Sutori and second hand consumer experiences

I’ve been pretty excited over the last week about the new experiences coming up so I did some digging around and found Sutori.com which is a Blast Radius sponsored pro-sumer driven social network for people to connect and share their experiences and information about products and companies.

The whole concept behind Blast’s success seems to be very much that the marketplace has changed. Consumers now hold the power and as a result, they believe companies need to get smarter in order to please this new level of connected consumer.

I read and responded to a particular blog post on the Sutori blog, talking about second hand experiences and their worth to the community at large. This really intrigued me and I responded with my initial opinion:
I think that you bring up a very interesting point here. Often people will consider second or third hand stories as a form of broken telephone, in which the content cannot be trusted. I’d like to draw reference to a piece of literature called ‘Blink’ by Malcolm Gladwell in which he references to ‘thin-slicing’. Often through word of mouth, context is diluted or changed, but generally in the first X amount of steps, the message will remain the same without the saturation of frustration that can be found in first person. The results highlight the original and (possibly?) make a more dense overall consumer experience to base future engagements with relation to the brand in question. This being said, it could very well be that a second or third hand story can possibly be more directly helpful to a consumer looking to make a decision than a first hand encounter as long as the message maintains a an accurate ‘thin-sliced’ version of the original message.
With that said, I started thinking about the type of social network that Sutori really is in relation to another book by Malcom Gladwell entitled The Tipping Point where Mr Gladwell goes on to dissect the reasons and motivations behind a true social epidemic, the kind that are often found in the natural wide scale adoption of a product or trend. Gladwell describes three types of people who make these epidemics occur.

Connectors, people with a vast social circle who specialize in the ‘weak tie’. Mavens, people with extraordinary product knowledge who have a natural need to help people get them the best based on their own personal experience, and Salesmen, the people who actually sell the idea that this product and experience lives up to the hype.

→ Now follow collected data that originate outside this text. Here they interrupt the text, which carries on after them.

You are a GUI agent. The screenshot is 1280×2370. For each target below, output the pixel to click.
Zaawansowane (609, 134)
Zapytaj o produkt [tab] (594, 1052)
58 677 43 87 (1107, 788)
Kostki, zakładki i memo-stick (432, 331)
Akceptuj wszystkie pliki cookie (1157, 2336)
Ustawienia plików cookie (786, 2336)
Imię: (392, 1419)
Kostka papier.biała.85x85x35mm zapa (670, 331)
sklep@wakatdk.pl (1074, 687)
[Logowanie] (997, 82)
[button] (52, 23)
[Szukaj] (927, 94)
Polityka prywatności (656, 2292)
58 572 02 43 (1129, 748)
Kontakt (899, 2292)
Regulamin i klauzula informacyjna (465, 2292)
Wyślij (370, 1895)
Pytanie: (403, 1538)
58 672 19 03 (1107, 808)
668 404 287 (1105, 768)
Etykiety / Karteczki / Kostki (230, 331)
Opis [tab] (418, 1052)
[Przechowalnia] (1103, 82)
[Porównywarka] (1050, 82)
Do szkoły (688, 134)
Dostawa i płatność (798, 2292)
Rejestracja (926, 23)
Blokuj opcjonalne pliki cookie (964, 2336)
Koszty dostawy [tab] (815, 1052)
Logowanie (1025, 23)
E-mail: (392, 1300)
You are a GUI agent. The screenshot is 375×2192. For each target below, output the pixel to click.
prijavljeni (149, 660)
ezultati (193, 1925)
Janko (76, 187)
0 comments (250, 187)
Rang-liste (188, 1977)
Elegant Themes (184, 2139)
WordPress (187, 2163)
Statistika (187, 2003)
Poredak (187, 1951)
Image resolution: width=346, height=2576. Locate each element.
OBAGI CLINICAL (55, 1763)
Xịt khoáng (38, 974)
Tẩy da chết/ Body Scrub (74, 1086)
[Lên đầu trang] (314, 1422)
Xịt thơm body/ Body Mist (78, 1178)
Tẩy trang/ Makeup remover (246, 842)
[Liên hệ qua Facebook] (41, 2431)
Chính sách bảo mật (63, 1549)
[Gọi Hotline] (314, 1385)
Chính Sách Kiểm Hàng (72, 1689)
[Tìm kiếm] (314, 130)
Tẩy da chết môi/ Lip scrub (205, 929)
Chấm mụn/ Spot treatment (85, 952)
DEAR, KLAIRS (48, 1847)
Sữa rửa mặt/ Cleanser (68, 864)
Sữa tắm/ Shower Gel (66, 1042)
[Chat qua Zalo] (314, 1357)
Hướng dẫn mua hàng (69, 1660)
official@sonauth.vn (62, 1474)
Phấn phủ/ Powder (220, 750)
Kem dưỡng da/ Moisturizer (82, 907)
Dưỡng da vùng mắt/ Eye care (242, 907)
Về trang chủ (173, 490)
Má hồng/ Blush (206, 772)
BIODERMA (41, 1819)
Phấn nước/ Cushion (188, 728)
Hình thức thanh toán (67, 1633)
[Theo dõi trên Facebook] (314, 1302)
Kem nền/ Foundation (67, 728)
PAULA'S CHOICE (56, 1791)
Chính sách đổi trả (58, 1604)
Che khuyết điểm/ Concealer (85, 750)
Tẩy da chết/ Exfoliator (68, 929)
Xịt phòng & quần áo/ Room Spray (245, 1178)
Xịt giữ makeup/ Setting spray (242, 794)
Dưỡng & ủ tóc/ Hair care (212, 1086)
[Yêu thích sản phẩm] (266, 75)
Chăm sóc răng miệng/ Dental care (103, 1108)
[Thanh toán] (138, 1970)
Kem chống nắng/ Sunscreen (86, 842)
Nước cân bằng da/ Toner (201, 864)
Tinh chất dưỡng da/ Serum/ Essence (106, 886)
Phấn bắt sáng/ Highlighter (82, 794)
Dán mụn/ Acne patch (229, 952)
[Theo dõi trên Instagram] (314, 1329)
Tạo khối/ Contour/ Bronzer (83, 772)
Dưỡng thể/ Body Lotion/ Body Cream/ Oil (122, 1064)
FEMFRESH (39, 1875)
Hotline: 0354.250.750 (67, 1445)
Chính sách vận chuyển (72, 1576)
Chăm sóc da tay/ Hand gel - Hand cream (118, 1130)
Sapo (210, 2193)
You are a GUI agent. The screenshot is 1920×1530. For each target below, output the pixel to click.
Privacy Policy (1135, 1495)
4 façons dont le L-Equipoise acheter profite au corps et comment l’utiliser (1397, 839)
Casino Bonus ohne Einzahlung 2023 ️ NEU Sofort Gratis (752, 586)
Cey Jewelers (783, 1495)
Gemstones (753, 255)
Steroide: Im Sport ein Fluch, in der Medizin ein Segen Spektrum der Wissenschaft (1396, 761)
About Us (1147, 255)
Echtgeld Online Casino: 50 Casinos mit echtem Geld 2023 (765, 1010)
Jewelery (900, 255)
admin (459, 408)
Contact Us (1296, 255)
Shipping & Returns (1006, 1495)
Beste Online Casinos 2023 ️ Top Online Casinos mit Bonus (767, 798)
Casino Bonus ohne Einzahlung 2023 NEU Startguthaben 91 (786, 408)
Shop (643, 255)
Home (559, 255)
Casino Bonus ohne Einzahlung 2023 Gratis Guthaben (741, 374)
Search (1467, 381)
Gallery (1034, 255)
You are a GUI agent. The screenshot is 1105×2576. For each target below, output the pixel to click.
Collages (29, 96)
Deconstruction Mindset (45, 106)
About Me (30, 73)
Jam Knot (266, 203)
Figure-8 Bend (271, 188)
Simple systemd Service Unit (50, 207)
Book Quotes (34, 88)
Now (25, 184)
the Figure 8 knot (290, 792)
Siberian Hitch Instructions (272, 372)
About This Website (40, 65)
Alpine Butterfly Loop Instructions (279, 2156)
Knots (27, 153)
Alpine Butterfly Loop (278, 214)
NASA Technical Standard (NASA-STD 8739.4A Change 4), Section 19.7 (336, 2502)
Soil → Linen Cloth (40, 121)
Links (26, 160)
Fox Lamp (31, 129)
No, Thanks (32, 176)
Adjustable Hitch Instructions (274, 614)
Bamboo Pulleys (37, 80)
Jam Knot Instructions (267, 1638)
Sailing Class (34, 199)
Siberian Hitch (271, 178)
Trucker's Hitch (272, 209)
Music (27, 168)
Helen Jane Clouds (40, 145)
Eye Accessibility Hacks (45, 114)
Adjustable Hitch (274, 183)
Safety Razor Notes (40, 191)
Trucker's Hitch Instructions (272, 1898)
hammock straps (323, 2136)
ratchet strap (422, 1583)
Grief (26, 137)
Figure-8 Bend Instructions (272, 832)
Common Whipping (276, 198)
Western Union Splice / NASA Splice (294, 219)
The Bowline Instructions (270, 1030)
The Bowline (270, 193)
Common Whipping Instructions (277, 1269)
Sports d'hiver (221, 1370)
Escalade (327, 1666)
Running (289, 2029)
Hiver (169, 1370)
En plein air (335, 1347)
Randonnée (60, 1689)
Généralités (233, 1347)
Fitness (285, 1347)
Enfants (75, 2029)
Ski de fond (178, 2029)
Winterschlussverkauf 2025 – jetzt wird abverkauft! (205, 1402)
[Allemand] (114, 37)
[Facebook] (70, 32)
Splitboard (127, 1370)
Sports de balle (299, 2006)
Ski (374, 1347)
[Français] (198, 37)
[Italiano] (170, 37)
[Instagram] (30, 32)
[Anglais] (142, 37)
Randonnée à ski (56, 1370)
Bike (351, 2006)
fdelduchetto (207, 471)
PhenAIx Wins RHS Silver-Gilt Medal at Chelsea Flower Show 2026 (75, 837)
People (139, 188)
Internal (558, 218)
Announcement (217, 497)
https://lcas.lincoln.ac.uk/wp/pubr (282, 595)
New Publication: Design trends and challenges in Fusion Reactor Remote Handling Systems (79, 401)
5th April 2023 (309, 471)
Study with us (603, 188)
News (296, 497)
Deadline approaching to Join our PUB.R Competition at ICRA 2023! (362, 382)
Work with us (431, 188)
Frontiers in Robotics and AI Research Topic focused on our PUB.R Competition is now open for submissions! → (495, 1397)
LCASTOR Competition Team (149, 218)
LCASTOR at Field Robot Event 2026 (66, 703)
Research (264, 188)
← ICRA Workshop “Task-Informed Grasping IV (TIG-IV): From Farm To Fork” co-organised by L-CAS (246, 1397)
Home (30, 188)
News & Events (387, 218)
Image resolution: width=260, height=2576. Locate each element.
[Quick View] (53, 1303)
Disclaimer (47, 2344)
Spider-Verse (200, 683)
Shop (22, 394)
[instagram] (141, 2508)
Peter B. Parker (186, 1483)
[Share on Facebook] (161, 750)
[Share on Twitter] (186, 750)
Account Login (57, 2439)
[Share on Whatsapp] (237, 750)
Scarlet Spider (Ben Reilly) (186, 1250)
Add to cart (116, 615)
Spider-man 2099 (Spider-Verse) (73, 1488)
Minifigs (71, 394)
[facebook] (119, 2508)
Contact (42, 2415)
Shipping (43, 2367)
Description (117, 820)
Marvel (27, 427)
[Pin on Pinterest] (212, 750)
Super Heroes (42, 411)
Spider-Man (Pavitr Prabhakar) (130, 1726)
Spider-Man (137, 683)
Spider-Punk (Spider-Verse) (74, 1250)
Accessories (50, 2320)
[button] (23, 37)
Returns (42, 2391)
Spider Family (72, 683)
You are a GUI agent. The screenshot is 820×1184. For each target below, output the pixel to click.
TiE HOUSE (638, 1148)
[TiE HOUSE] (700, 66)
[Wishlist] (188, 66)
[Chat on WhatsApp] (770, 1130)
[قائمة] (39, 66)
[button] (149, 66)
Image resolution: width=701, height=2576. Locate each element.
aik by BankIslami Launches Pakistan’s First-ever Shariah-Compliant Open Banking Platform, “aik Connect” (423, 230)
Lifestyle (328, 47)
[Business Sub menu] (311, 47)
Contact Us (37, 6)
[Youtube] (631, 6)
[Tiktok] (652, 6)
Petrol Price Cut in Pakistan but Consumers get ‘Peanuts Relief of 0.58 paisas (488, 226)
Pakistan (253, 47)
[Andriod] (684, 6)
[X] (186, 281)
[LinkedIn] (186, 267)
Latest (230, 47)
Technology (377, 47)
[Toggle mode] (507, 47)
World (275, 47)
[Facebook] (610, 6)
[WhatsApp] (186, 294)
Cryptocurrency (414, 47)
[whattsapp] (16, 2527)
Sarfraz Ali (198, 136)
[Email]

My thought is that Sutori is by nature a very “Maven”-esq network, however it seems that most of the content so far mostly relates to bad experiences with a brand and revolve around warning others. This raises the following question:

How could one use the power of a social network like Sutori to procure positive experiences that can then be shared to all three types of social pro-sumer so that the end result is a widely distributed word of mouth that is overall positive for a brand but also allows for the necessary warnings that protect the pro-sumer network?

Once I thought about this I remembered a site that a friend of mine started a little while ago called mywebvine.ca and I realized that this is one example of how the social graph can really do a great job of promoting positive brand recognition through word of mouth.

So I guess that shows that there are people out there considering both sides of the puzzle. I’m interested to see different ways that the combination of both models can be incorporated so that not only can consumers warn other consumers, but they can also promote good products and in essence start their own little social epidemic around a product that really deserves it.